A former subsidiary of Honeywell is now suing the conglomerate for being coerced into a deal that would assume billions of dollars in asbestos liabilities over the next 30 years.
Garrett Motion Inc., a turbocharger manufacturer acquired by Honeywell in 1999, filed a lawsuit this week claiming Honeywell strong-armed the company into an indemnification agreement that covered debts for most of Honeywell’s asbestos-related lawsuits.
Honeywell’s Asbestos-Lined Brake Pads
In a court filing, Garrett claimed it was forced into signing the agreement “under the threat of improperly triggering a cascade of defaults on Garrett’s debts and driving Garrett into severe financial distress.”
Mostly known for its consumer appliances and industrial tools, Honeywell remains on the hook for the manufacture and distribution of asbestos-lined brake pads. The company has faced and continues to face thousands of lawsuits stemming from the sale and manufacture of asbestos-lined brakes pads.
Some of those suits have been settled — others have not.
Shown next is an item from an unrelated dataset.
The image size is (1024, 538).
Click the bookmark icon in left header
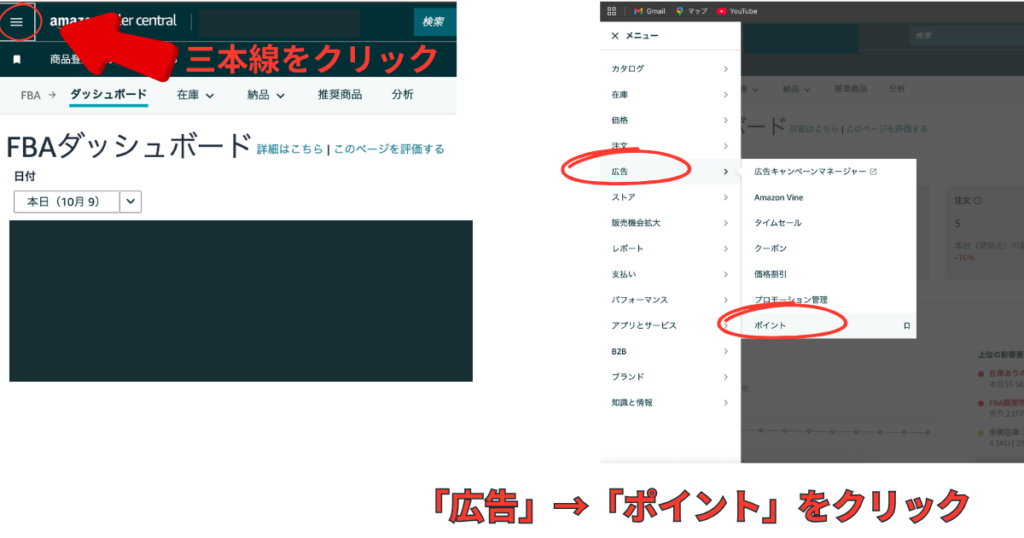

Earlier this year, an Arkansas judge ordered Honeywell to pay $18.5 Million to the family of a mechanic who installed asbestos-lined brake pads and died from mesothelioma in 2017.
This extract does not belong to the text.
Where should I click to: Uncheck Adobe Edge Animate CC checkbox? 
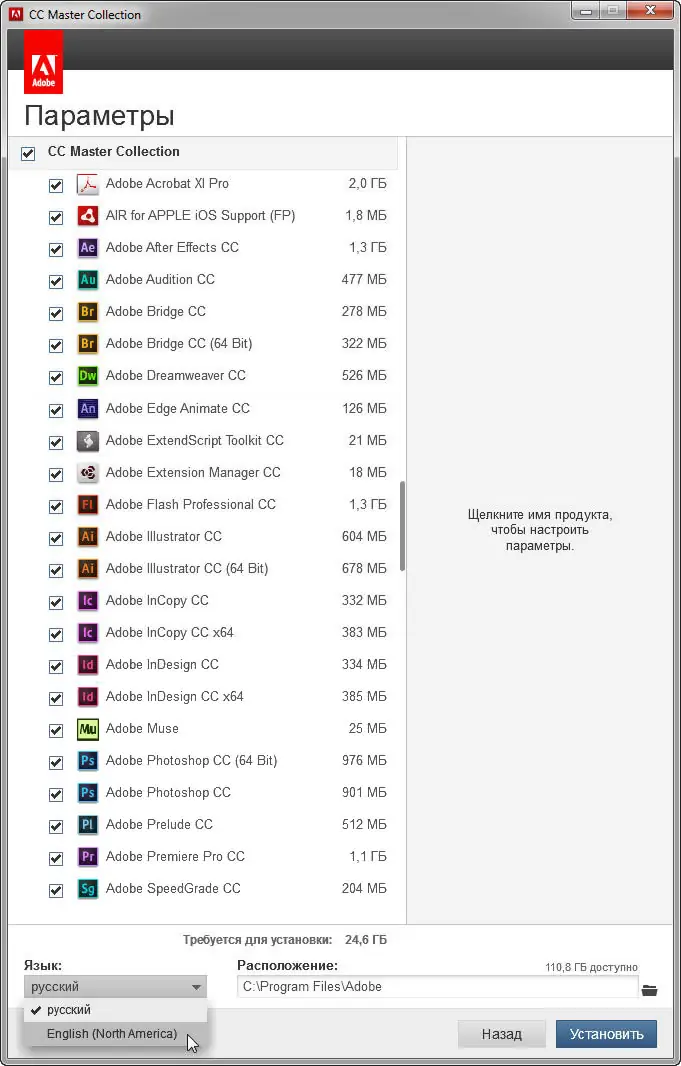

Asbestos Liability Tied-Up in Complicated Merger
The ongoing legal battles suggest a motivation behind Honeywell’s treatment of Garrett Motion, Inc. While Garrett itself has no history of manufacturing or selling asbestos-containing products, another subsidiary of Garret’s former parent company does.
As part of a merger with the company AlliedSignal in 1999, Honeywell acquired both Garrett and a brake manufacturer called Bendix Corporation. For decades, Bendix produced asbestos-lined brake pads for cars, trucks, and industrial vehicles, exposing thousands of workers, mechanics, and consumers to the toxic substance.
Prolonged exposure to asbestos can cause mesothelioma, asbestosis, and other deadly respiratory diseases. Court documents show Bendix was still selling asbestos-containing brake pads as late as 2001.
A Messy Corporate Split
Honeywell spun off Garrett in 2018. As part of the split, Garrett agreed to compensate Honeywell for payments and legal fees relating to Bendix, not to exceed $175 Million a year.
Since then, the 2 companies have failed to negotiate a solution regarding the asbestos liabilities, with Garrett claiming it should not be on the hook and that the company was unfairly forced into the deal. The company also says it has improperly inserted itself into private corporate decisions through debt stipulations. The company said in a press release:
“Garrett asserts that requiring it to make these payments to Honeywell is unacceptable as the historical asbestos liability is Honeywell’s and not Garrett’s. Furthermore, Honeywell has enabled itself to potentially exercise control of key Garrett corporate decisions by inserting a set of loan-like covenants into the 30-year agreement term.”
For its part, Honeywell denies having any controlling interest or seats on Garrett’s board, and that 100% of the company was spun off as part of the 2018 agreement.
In a statement to the Wall Street Journal, Honeywell claimed its “spinoff of Garrett into a standalone company fully complied with applicable law,” adding that the asbestos liabilities come from the transportation business that is now associated with Garrett. Therefore, Honeywell claimed, Garrett should assume the bulk of the asbestos liabilities.
Whether that defense plays in court remains to be seen.
Track Record of Reckless Corporate Behavior
Honeywell has made several attempts to evade its asbestos dues, which are estimated to be over $1 Billion alone. Through bankruptcy filings, political lobbying, and accounting tricks, the company has made clear its intentions to get out from under the heel of asbestos litigation, which it assumed in 1999 after merging with AlliedSignal.
According to the Wall Street Journal, Garrett earned $2.4 Billion in revenue during the first 3 quarters of this year. Honeywell, on the other hand, earned some $27.2 Billion.
Regulatory filings show Garrett has thus far made the agreed-upon payments to Honeywell. These payments constitute a strategy for Honeywell, as the conglomerate stated in 2018 that it fully expects this spinoff as well as others to cover its legal expenses.
Last year, shortly after Garrett was spun off into an independent company, the U.S. Securities and Exchange Commission (SEC) launched an investigation into Honeywell’s accounting of asbestos-related liabilities.
A 2017 estimate put the company’s legal dues at $2.61 Billion — some $1.09 Billion higher than a prior estimate.